START DATA PROVIDED
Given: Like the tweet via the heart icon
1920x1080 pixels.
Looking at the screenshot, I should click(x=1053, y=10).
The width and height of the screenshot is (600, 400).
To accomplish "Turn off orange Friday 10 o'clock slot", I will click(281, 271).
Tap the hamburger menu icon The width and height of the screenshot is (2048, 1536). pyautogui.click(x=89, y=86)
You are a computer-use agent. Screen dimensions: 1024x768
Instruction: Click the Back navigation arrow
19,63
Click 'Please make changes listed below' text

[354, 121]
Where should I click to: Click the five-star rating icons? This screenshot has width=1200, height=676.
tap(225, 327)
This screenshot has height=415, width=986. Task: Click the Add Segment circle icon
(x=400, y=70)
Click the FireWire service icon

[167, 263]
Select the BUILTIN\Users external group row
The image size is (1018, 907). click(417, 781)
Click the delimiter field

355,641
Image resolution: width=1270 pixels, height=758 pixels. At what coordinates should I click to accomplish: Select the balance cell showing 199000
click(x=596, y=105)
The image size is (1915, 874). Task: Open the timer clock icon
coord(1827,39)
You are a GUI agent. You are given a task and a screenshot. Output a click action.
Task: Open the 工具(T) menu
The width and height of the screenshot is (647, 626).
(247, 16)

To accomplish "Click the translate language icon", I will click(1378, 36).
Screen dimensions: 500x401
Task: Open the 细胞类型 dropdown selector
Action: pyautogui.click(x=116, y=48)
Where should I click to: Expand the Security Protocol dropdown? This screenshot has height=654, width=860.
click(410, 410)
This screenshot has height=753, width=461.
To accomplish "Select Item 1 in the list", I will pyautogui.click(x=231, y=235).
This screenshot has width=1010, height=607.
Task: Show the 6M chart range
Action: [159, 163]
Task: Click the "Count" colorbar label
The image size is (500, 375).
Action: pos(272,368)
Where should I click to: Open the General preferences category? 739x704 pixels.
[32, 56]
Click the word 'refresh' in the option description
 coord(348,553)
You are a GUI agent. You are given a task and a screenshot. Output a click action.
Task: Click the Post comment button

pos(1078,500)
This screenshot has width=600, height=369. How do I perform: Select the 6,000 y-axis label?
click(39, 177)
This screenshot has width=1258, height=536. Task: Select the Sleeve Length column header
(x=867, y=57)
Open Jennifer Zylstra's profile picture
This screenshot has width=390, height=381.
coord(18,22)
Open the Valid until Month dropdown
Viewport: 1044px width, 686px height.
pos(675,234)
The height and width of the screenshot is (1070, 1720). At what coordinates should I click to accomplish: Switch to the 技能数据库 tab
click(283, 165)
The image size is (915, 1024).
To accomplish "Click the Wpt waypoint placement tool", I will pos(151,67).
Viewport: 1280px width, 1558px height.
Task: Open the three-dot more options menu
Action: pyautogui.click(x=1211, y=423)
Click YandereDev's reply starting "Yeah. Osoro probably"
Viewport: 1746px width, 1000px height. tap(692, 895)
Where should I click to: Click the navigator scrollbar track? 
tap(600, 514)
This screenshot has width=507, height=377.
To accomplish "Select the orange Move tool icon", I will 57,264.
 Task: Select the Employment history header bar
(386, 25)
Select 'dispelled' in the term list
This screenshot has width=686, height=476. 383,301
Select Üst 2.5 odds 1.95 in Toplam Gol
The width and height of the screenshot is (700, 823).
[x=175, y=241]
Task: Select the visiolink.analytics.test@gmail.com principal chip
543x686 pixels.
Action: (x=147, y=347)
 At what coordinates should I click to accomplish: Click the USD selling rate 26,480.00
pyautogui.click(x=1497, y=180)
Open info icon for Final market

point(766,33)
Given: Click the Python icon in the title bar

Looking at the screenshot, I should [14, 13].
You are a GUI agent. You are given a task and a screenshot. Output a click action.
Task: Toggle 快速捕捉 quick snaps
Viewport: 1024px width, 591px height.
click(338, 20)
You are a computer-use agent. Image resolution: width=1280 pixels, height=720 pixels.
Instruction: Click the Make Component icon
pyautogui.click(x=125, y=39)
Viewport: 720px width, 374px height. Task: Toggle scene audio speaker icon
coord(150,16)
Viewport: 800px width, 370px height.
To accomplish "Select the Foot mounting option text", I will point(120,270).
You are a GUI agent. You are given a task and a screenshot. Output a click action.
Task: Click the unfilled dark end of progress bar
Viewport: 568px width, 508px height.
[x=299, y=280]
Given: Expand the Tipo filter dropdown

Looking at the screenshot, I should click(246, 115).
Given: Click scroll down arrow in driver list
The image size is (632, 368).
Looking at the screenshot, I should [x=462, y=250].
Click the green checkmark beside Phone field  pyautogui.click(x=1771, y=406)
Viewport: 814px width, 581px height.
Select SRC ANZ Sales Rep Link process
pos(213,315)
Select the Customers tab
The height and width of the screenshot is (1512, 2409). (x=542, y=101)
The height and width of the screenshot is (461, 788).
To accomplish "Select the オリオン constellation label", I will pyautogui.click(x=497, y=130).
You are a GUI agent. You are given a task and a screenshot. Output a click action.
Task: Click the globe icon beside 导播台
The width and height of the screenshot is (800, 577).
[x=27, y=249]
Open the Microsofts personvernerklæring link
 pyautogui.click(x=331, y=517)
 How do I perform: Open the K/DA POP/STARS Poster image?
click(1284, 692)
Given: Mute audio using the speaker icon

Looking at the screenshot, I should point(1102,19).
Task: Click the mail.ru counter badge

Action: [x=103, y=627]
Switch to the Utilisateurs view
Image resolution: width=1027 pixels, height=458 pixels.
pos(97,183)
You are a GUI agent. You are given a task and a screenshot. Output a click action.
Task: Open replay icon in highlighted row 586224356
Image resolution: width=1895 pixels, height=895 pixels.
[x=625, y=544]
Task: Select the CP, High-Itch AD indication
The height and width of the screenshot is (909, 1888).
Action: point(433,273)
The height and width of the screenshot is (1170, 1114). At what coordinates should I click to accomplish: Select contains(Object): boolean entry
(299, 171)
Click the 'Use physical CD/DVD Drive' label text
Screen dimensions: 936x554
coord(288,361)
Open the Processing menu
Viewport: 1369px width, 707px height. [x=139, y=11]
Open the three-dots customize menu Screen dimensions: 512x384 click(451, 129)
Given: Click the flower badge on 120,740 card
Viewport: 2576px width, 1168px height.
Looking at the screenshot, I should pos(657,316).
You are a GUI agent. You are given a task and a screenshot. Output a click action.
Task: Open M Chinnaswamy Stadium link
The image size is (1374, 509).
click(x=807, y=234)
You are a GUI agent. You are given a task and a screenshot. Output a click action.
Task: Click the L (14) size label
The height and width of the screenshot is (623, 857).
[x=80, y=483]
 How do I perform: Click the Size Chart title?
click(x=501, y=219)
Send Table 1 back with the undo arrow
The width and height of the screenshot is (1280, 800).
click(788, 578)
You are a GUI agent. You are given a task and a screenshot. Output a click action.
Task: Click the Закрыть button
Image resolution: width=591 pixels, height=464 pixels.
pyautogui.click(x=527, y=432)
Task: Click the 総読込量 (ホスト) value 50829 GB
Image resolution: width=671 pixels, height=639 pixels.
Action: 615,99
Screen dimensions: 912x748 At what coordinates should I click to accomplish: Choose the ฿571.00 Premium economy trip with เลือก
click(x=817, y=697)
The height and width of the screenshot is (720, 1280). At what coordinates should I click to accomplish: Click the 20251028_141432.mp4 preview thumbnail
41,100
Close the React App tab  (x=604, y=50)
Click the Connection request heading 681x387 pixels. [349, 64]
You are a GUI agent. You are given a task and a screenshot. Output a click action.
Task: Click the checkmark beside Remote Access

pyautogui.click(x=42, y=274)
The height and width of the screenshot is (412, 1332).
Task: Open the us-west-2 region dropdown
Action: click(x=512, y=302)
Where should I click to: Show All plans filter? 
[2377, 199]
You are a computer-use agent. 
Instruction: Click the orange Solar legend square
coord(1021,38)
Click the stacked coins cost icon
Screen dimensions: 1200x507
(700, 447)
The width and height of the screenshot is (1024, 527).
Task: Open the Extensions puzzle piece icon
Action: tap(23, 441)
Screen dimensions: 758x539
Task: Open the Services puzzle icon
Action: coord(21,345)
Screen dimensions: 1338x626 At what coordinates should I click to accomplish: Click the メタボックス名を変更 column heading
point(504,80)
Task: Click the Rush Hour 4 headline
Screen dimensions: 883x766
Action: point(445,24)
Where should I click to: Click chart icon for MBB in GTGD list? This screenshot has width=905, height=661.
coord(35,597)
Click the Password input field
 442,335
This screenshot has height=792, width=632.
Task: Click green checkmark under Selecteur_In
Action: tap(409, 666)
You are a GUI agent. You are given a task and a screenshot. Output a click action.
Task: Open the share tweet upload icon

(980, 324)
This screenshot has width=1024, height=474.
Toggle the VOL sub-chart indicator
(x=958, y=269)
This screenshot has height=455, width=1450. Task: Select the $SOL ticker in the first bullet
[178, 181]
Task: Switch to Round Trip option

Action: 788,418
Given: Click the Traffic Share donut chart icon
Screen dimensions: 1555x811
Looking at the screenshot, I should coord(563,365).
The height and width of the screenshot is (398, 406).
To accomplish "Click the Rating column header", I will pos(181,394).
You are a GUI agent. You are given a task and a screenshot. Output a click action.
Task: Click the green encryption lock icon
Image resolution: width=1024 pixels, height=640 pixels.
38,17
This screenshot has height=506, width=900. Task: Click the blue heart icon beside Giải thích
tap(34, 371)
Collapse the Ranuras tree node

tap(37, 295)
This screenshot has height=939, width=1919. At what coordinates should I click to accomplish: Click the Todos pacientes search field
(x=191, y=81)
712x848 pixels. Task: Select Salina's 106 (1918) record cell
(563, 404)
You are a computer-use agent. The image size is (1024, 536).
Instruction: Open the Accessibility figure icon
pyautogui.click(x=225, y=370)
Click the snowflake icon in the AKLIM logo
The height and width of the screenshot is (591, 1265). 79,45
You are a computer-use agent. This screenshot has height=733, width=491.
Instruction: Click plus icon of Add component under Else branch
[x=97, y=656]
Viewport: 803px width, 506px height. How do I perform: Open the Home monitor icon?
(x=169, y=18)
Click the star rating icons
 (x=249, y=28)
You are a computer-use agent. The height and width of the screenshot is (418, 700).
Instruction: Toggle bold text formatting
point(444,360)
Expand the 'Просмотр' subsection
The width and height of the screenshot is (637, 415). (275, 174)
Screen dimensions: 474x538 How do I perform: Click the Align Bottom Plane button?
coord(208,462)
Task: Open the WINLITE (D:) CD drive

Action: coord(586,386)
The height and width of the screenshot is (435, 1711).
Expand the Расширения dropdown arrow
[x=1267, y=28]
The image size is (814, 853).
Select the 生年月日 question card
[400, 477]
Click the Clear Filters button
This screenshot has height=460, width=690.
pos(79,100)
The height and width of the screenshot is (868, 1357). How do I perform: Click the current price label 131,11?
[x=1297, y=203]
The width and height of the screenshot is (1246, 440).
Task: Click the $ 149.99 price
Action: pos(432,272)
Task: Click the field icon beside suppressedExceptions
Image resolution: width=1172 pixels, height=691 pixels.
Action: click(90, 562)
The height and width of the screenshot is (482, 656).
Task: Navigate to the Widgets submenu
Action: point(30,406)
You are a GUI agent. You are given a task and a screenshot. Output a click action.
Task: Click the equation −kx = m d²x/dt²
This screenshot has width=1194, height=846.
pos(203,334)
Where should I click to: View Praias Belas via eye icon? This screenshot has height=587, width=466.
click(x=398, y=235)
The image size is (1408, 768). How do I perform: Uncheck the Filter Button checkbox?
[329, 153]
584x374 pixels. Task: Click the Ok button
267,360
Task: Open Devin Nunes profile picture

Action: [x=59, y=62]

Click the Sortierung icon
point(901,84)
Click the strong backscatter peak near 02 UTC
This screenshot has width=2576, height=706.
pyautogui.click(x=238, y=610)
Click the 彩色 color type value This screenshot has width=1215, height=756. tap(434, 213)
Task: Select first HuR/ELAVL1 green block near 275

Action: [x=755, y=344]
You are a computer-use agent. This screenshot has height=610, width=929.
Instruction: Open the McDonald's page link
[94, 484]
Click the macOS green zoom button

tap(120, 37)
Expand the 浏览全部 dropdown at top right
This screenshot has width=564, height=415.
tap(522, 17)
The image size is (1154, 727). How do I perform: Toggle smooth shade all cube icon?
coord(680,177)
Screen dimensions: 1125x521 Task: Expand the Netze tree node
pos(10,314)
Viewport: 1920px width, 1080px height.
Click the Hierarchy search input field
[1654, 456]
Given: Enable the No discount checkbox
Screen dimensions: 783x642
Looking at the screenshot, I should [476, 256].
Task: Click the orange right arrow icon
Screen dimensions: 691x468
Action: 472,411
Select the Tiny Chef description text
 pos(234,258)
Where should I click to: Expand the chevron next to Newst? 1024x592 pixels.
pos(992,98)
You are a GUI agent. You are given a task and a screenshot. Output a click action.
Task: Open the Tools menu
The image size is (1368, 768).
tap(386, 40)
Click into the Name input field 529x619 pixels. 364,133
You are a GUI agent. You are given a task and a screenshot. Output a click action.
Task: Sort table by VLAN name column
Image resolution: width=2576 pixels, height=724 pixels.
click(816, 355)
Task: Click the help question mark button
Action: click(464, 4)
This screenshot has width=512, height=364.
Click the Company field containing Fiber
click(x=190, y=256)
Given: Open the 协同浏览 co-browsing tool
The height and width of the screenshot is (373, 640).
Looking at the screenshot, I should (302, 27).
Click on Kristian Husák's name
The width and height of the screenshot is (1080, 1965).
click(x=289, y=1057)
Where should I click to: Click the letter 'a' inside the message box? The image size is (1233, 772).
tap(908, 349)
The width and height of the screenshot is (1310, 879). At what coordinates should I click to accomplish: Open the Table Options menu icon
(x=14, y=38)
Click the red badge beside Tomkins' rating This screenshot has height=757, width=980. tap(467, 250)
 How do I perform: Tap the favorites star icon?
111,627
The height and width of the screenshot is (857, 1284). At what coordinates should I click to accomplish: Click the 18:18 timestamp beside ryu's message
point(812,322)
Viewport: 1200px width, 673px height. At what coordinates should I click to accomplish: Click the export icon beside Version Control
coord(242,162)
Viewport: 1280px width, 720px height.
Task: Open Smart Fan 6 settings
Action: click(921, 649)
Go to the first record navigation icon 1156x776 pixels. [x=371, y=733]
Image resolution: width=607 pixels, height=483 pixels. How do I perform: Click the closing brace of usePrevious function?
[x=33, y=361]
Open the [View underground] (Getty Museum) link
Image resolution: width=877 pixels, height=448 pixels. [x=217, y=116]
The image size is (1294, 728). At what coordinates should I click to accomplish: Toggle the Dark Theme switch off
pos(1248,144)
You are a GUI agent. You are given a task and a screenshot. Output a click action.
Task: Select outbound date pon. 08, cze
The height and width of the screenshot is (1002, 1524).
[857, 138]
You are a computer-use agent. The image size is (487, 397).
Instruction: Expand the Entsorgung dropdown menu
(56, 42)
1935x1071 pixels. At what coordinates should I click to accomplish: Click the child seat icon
END DATA PROVIDED
▸ TASK REQUIREMENTS: Could you copy every line from the records that mentions the word "value"?

▸ YOUR RESPONSE:
Task: Click the 総読込量 (ホスト) value 50829 GB
Click the 彩色 color type value This screenshot has width=1215, height=756. tap(434, 213)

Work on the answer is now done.